When I met you in high school, I knew you were trouble. And I did my best to keep my distance. Deep down, I knew you would hurt me more than anyone else and I’ve been running away ever since. I’m sorry for putting up walls, shutting you out, and being an ass to you for all these years. You didn’t deserve that. You deserve a lot better than me and l truly am sorry. I’m sorry I couldn’t give you the love you deserved. I’m sorry about the texts too. I don’t know what I said but I plead temporary insanity. For a brief moment in time, I lost my mind. But I’ve learned that no matter what, I will always love you. I love you on a level no one will understand but me. As much as it hurts loving you, it’s the best thing that has ever happened to me. I never felt more alive. I never realized how dead I really was. How indifference can really kill a soul. I used to be so afraid of death because I didn’t believe in things like “souls” and never knew what real love felt like. I never really felt much of anything. But I now I do, all because of you.
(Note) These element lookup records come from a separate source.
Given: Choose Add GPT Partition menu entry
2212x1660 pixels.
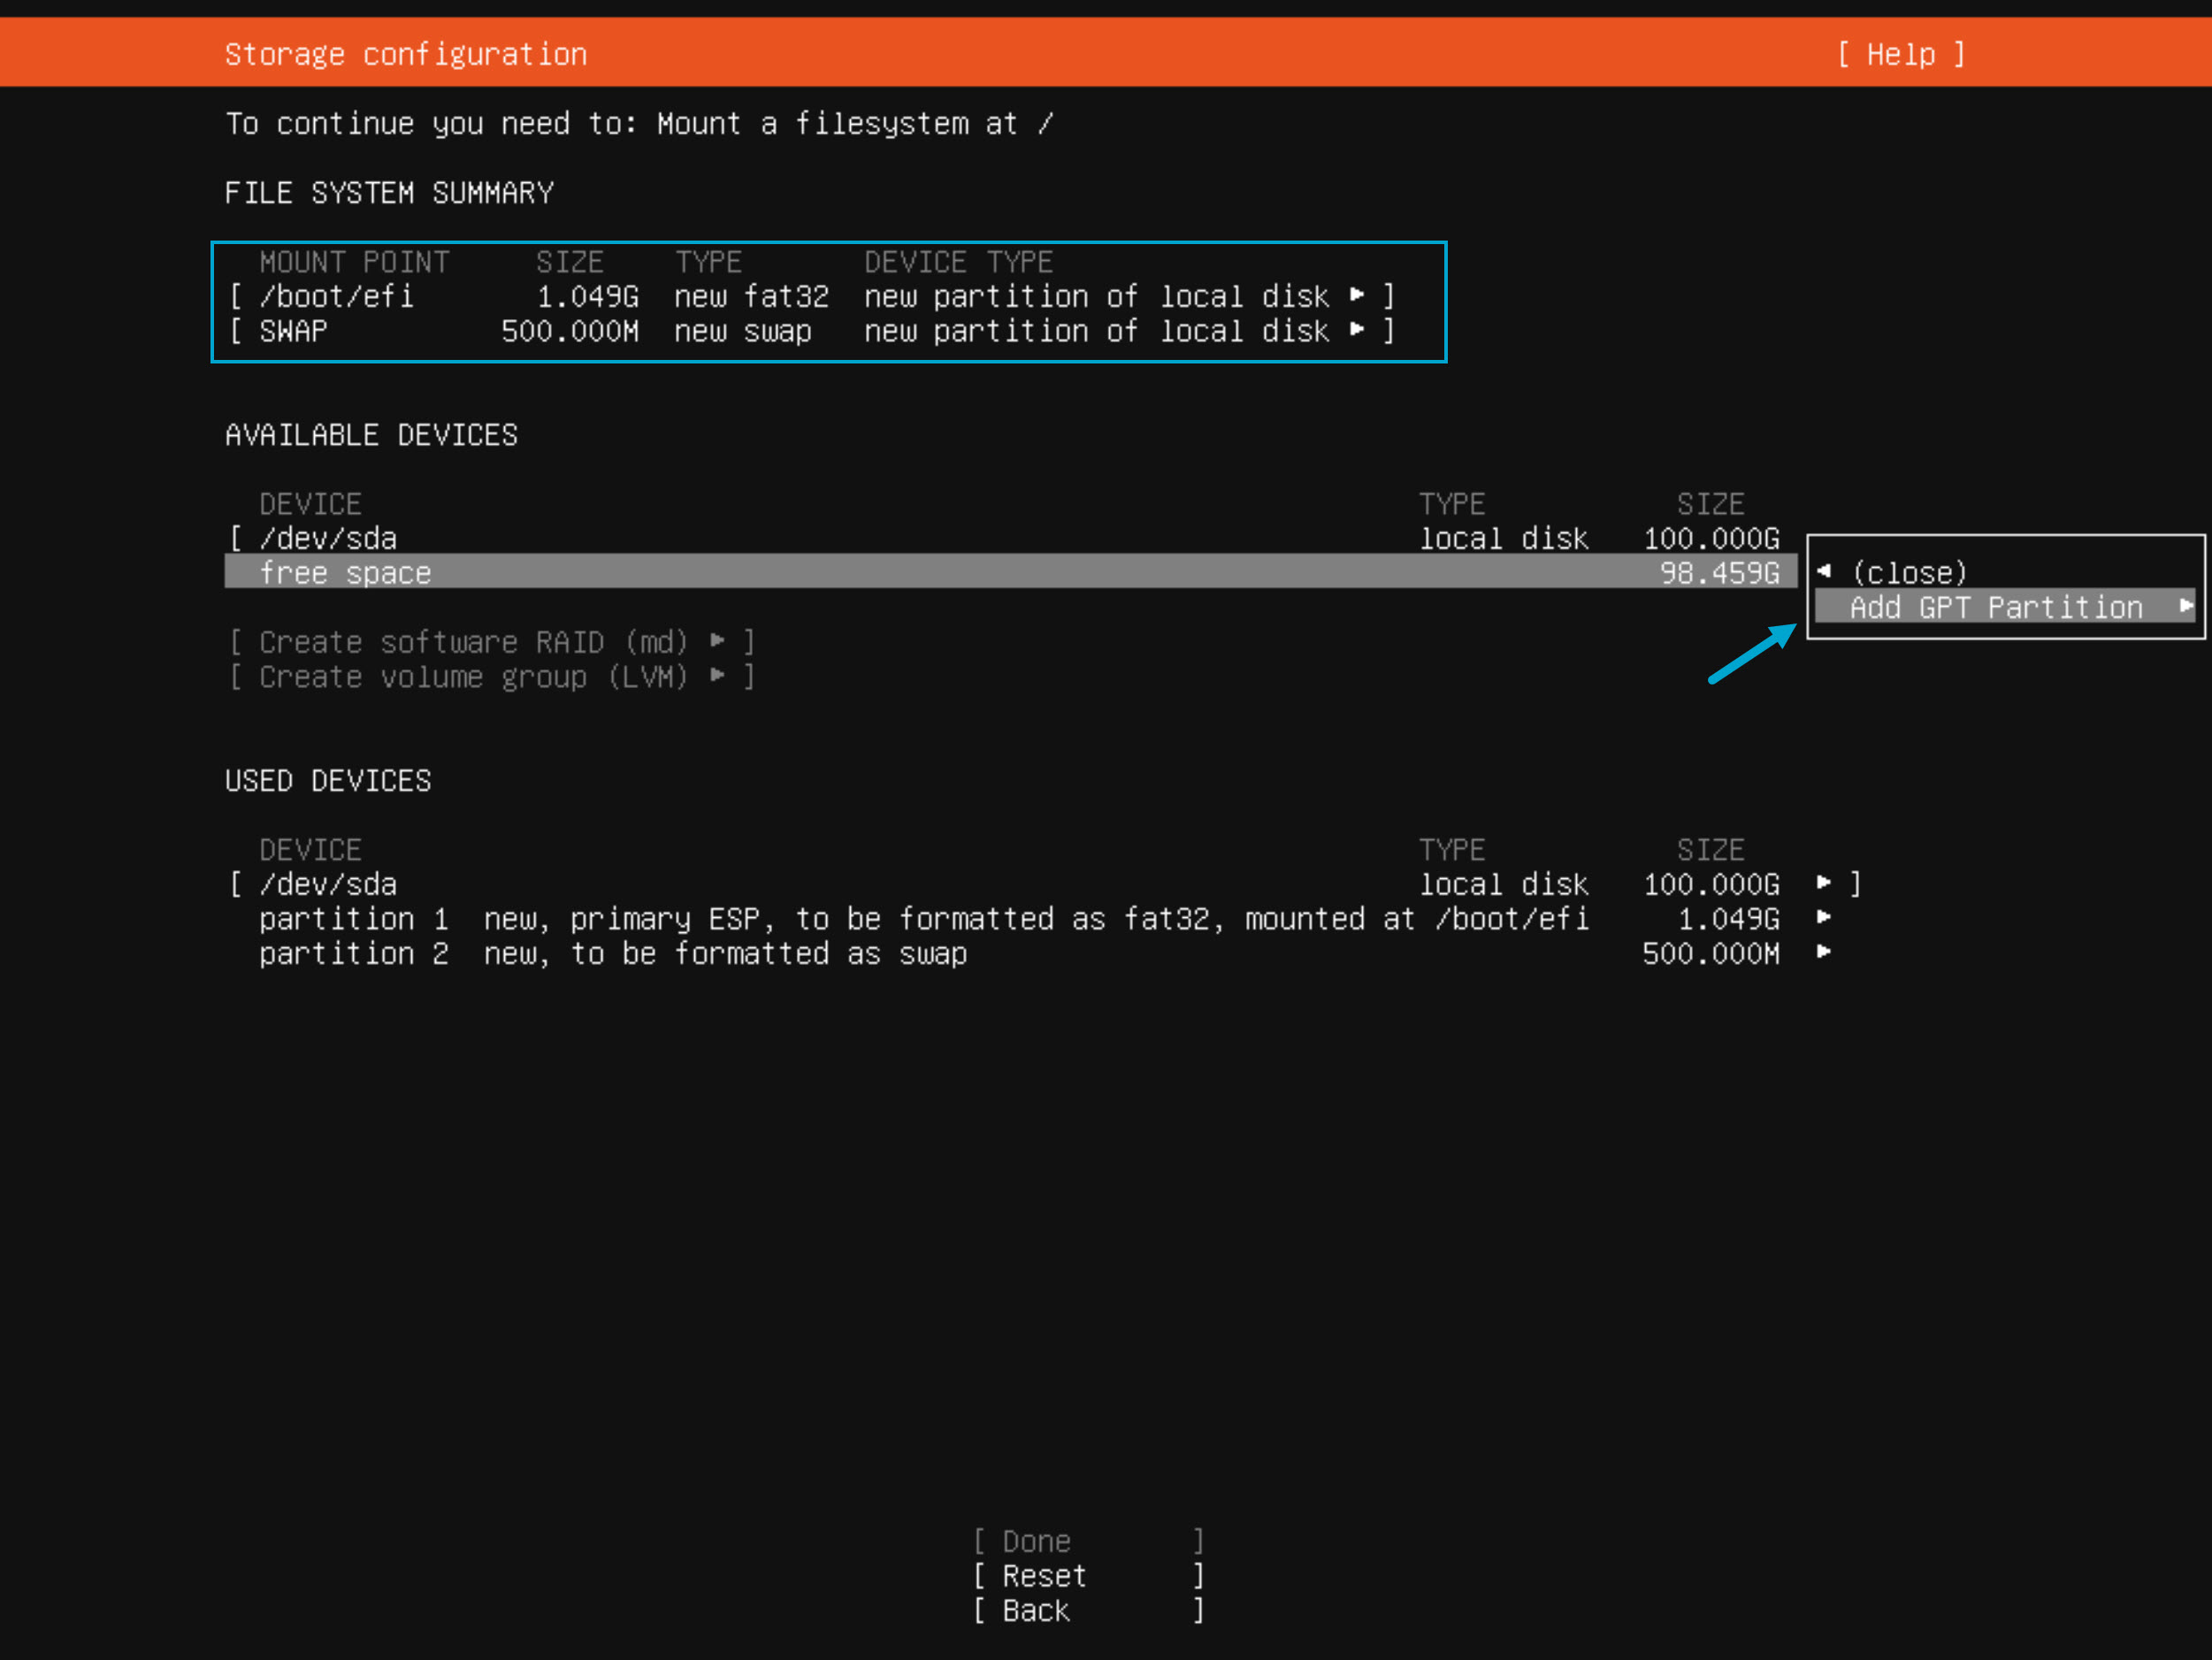Looking at the screenshot, I should tap(1996, 607).
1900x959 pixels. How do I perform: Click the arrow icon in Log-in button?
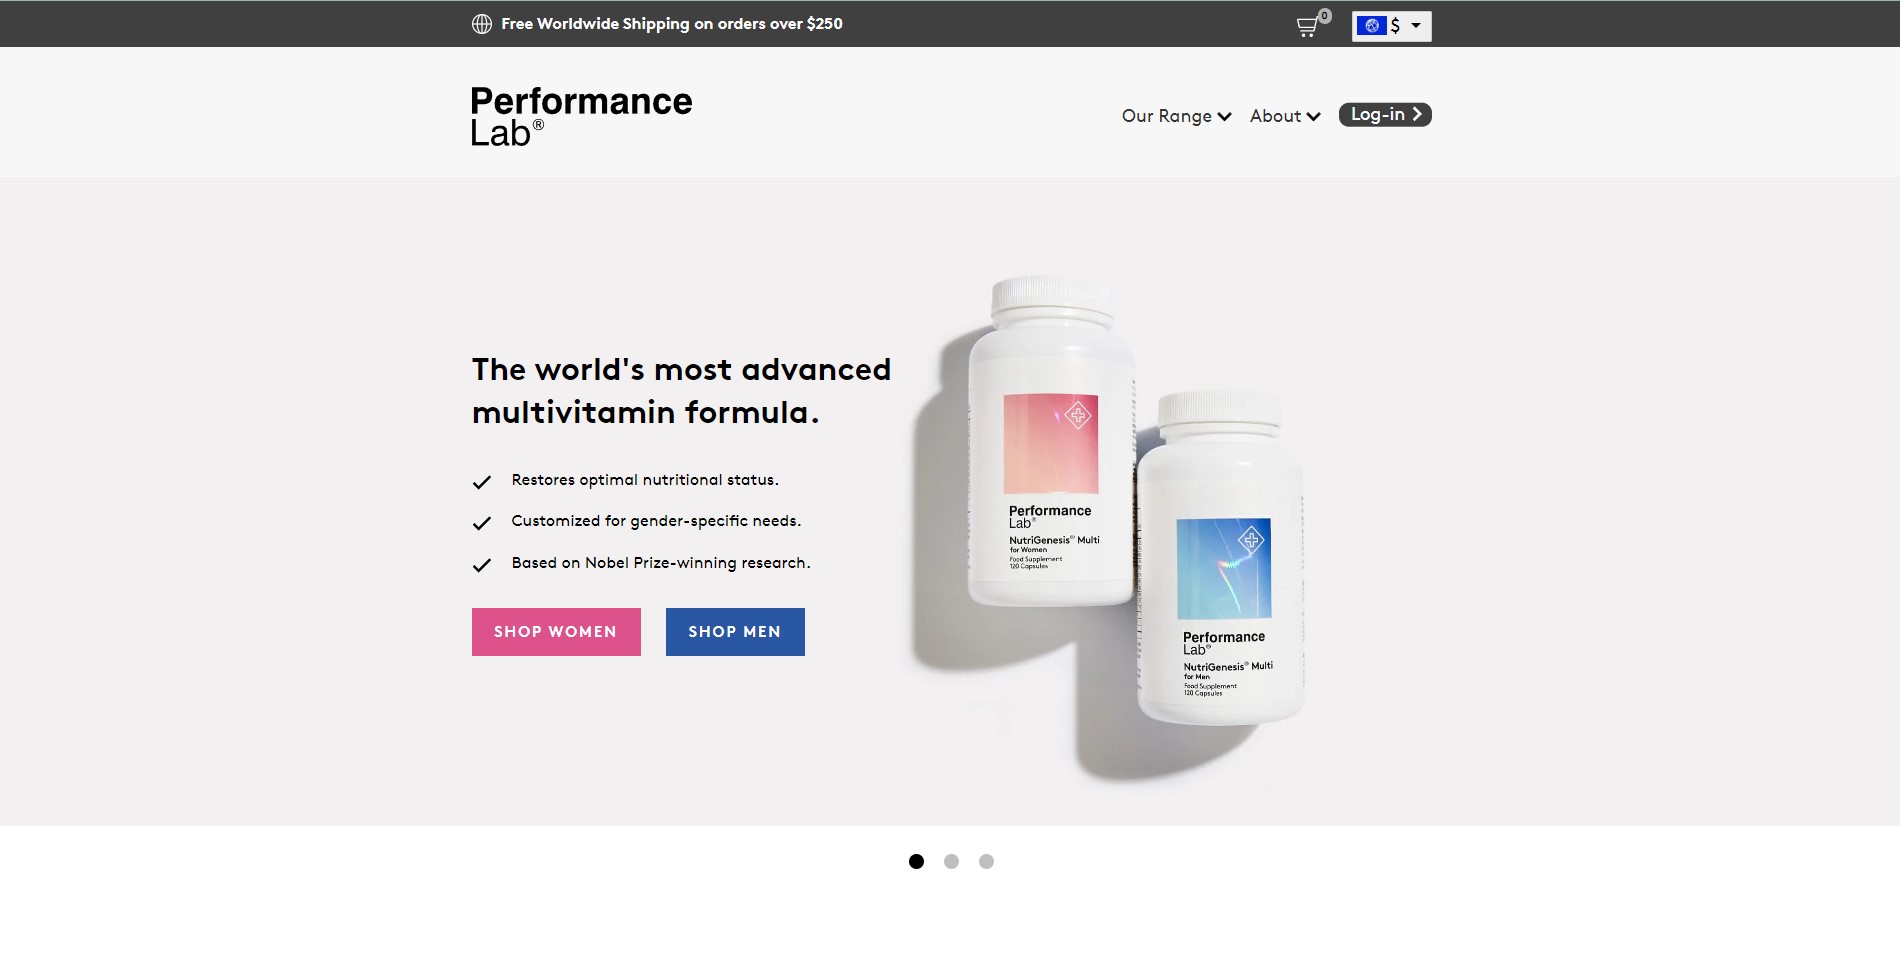pyautogui.click(x=1417, y=114)
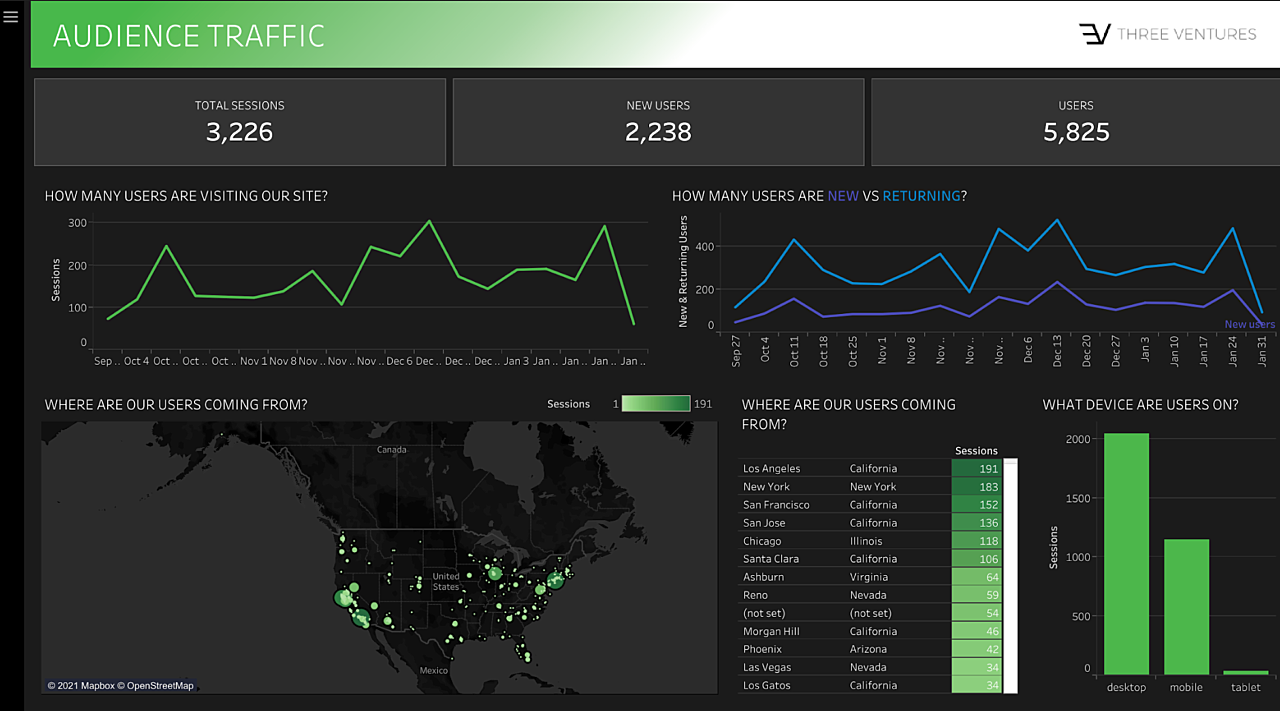
Task: Click the Mapbox attribution link
Action: click(84, 686)
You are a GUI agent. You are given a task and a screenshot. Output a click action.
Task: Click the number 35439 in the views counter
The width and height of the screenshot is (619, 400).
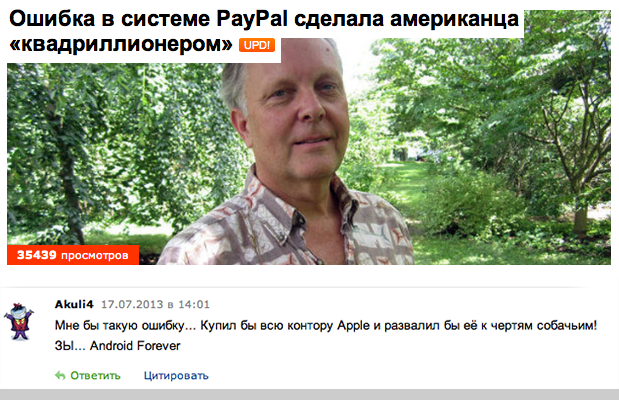click(x=36, y=255)
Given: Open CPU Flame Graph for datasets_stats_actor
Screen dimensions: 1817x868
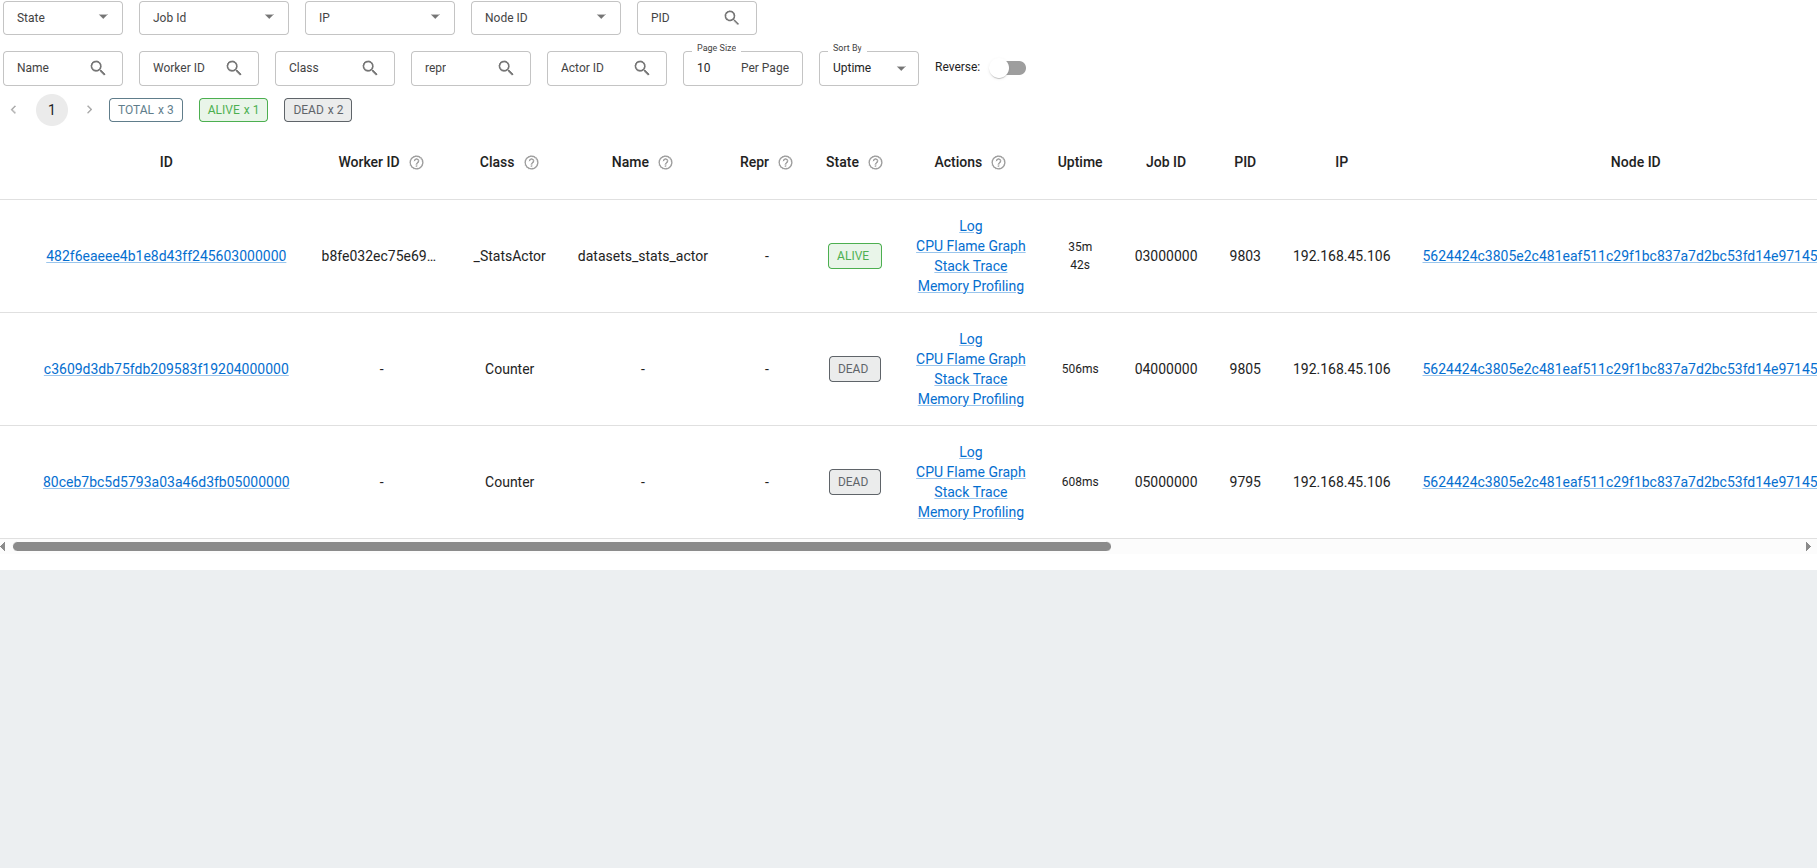Looking at the screenshot, I should click(x=970, y=246).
I was 50,000 feet up in the air, looking down at the world, and I couldn’t help but think of you. That I wouldn’t be on this plane, if it wasn’t for you. I wouldn’t have volunteered on a film set, and met amazing people, if it wasn’t for you. I wouldn’t be chasing my dreams and have the utmost confidence to know where I’m going, to know where I am going to be in 5 years, and to know what I’m going to do with my life, if it wasn’t for you. You taught me how to love someone other than myself and my perspective on life has changed completely. I finally know what real passion feels like. You have my eternal gratitude. Because of that, I believe you’re my soul mate. I believe in it so strongly, that I can’t handle being your friend and watching you fall in love and marry someone else. Apparently, some soul mates weren’t meant to be together. They were suppose to come in and teach you a lesson and move on. But I will never be able to move on with you in my life. I can’t be around you. I can’t have your picture on my newsfeed, on old Facebook photos, my computer, your name popping up on my phone etc. I can’t be reflecting on the past and remembering all the good times we had. Because it’s not the pain that kills you, it’s the memories. I want them to fade. I want to forget. Even though, it has been a blessing, I don’t like the price. I wish someone else could have came into my life and taught me that lesson. So, that I could have been ready for you. It should have been us from the very beginning but it was my fault for being too afraid of love. I should have fought for you. But that’s life I suppose. It is what it is and you learn from your mistakes. I suppose everything happened the way it was suppose to. I don’t like losing someone so important to me but this is what’s best for me. And I wish you the best. I hope you save all the puppies in the world and all that jazz. Take care, Love.